#### [Work required]
Across the entries below, please work out how many lines contain the string "agent" and give only the number.

#### [Data to use]
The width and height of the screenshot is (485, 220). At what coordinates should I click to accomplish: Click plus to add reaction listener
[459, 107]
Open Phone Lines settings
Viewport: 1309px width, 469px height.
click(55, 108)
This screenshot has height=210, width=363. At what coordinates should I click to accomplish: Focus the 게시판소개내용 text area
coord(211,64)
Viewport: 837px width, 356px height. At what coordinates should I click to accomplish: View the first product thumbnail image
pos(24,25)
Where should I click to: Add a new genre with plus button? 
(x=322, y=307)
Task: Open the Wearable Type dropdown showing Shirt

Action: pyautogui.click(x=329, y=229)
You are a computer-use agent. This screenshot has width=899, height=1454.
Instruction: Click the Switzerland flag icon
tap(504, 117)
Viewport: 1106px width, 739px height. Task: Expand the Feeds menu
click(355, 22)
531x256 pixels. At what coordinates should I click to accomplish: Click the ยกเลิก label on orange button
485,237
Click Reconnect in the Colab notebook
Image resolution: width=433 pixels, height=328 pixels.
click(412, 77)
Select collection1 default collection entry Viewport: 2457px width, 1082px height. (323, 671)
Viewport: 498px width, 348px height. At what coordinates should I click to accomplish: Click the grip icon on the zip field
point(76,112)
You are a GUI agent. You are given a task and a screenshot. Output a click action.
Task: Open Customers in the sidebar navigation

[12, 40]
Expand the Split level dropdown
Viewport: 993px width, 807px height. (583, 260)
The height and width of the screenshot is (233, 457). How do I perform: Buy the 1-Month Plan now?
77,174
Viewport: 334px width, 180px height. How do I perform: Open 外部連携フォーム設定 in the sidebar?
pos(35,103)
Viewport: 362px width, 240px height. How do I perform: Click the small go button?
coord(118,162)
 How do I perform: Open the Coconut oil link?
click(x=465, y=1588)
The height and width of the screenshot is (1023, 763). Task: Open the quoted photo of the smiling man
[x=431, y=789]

#### [Solved problem]
2